Playing By the Rules: When Mediation is Like Improv

By Laura Melton Tucker, December 17th, 2009

Listen to this entry.

Mediation may not be a laughing matter, but it shares some similarities with improv comedy.  This comparison came to me when I read a recent New York Times article commemorating the 50th anniversary of the renowned Chicago improv comedy troupe, Second City.   Around the same time, a friend called to tell me about performing improv at a workshop.  She described the experience as a lesson in self-discovery.  “The whole point of the exercise,“ she explained, “was for the group to practice the rules of improv to see which ones were hardest to follow.  Each one of us butted heads against at least one of the rules.  It became a mini-therapy session.  Our rule-breaking during our performances pointed us to our underlying issues.”  Say more!  Tell me everything.  I love Rorschach type tests, and this sounded like a good one.

The three rules of improv taught at the workshop can also be read as rules for life, and, I believe,  for mediation, as well:

1.  Always agree, never deny, don’t block.
2.  Be present and listen.
3.  Have a plan; let go of the plan when necessary.
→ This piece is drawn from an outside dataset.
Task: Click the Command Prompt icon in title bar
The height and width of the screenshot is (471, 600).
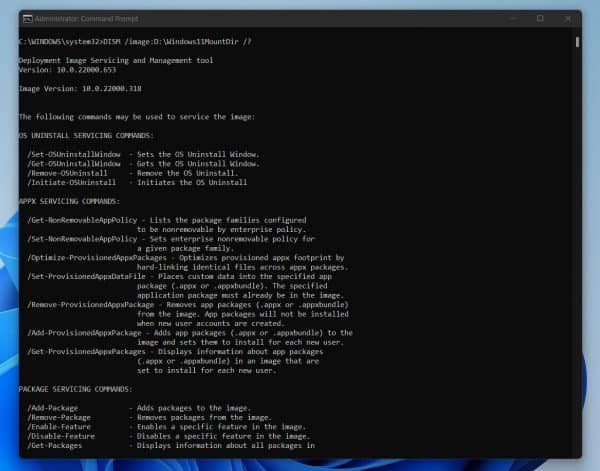Action: (26, 18)
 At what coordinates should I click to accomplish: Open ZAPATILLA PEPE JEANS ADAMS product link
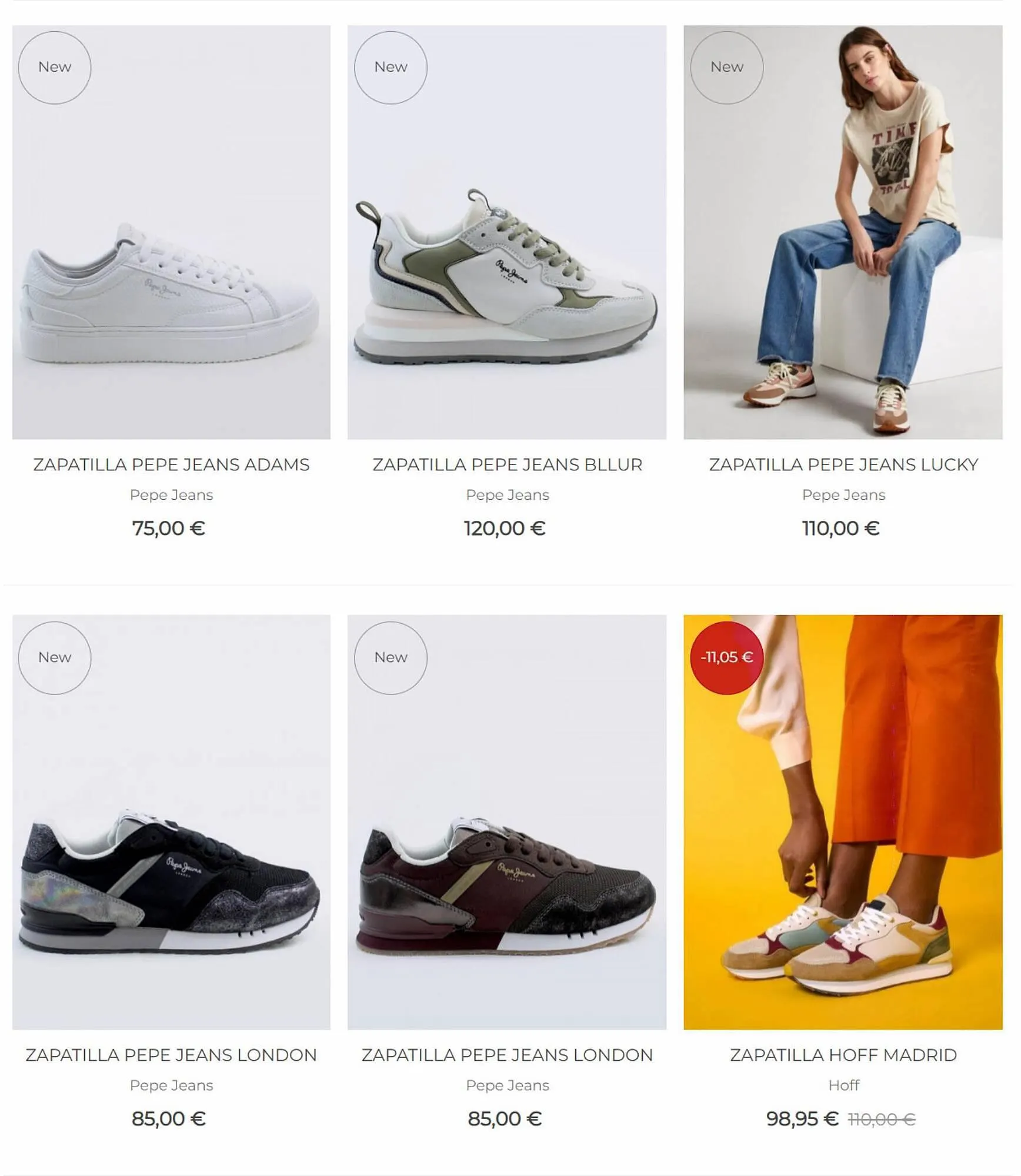pyautogui.click(x=171, y=465)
Rule number one, according to my friend, was the most popular trouble spot for the workshop participants.  In improv, the audience (or acting coach) shouts out parameters for the action on stage.  The audience tells the actors who they are, where they are, and what they’re doing.  What unfolds spontaneously is both entertaining and meaningful.  But, many actors want to control the action by negating what has come before.  For instance, when one stage partner announces that he sees an antelope in downtown New York City, the other actor MAY NOT counter with, “Oh no you don’t.  That’s a reindeer and we’re on a rooftop in Milwaukee.”  This is cheating and the audience doesn’t like it.  On stage, in life, and at the mediation table, we may want to deny what we hear and see in order to be in control, but affirming and adding, rather than blocking, delivers a better path forward.

Rule number two is tricky for nervous types who want to manage their exposure on stage.  Some actors let their stage partners yak away while planning their next bit of dialogue.  By not listening they miss their cues and the subtle shifts in dialogue.  The audience grows weary when one or more actors are in their minds and not in the moment.  On stage, in life, and at the mediation table, bad listeners miss opportunities galore.

Rule number three tripped up my friend.  She started the improv without a plan.  Not having a direction placed her squarely in a mess of her own making.  On the other hand, I’m sure my failing on stage would have been a variation on this – not letting go of a plan when it becomes irrelevant.  My dogged diligence in life (I WILL make this work…) might leave me clinging to a plan beyond its usefulness. On stage, in life and at the mediation table, a plan can keep the process moving forward, but when events or conversations take an unexpected turn, we must drop the old plan in favor of a new one born in the moment.

The improv rules are ripe with takeaways for mediators.  As mediators, we need to be present and listening so that we can affirm the conversation taking place at the table, and guide the process so that the participants remain open to hearing one another’s perspectives.  Starting off the mediation with a general plan for how to guide the conversation is a good practice; this is how we help our clients make the best use of their time.  However, once the conversation veers off course, good mediators follow closely along, because in mediation, (and improv and life) there’s no such thing as off course, of course.  Mediators – present, engaged, and affirming –  meld a new plan appropriate to the new direction of the conversation.  Guiding the process without directing it, mediators help the conversation stay productive and useful, as defined by the parties sitting at the table. And for the record, these three rules of improv apply to the holidays, too.  Always agree and affirm, never block (this rule is for my husband, especially!) be present and listen, and make your plan for events and outings, knowing that mid-course, you may need to head off somewhere you never considered going.  Cheers!

5 Responses

  • Mark says:

    Wow. Well done. Your clients are fortunate to have such a mindful mediator. These rules work for practicing meditation also.

  • Mark, thanks for your comment. I agree that the rules also apply to meditation. Maybe they should be called the “universal rules for consciousness!”

  • Greg Stone says:

    Years ago, I had the privilege of meeting Viola Spolin who, along with her son, launched the improvisation movement in Chicago.

    Her goal, however, was not entertainment, but rather working with kids who were having difficulty. The “games” were meant to draw the children into social interaction they might otherwise avoid. The game structure, with its rules for each “game,” provided social learning through doing, through acting.

    It was only later that the improvisation games were adopted by the theatre and put to use in Second City.

    Thus, when we look at using improvisation for mediation, we are returning to improvisation’s roots as a tool to improve social interaction.

    Viola’s book Improvisation for the Theater may be of interest. In it she lists various games to be used.

  • Greg, I am fascinated by your post. Thanks for telling me about Viola Spolin. I didn’t realize that improvisational theater has its roots in therapy; what a genius way to work with troubled kids, though. I will look for Viola’s book.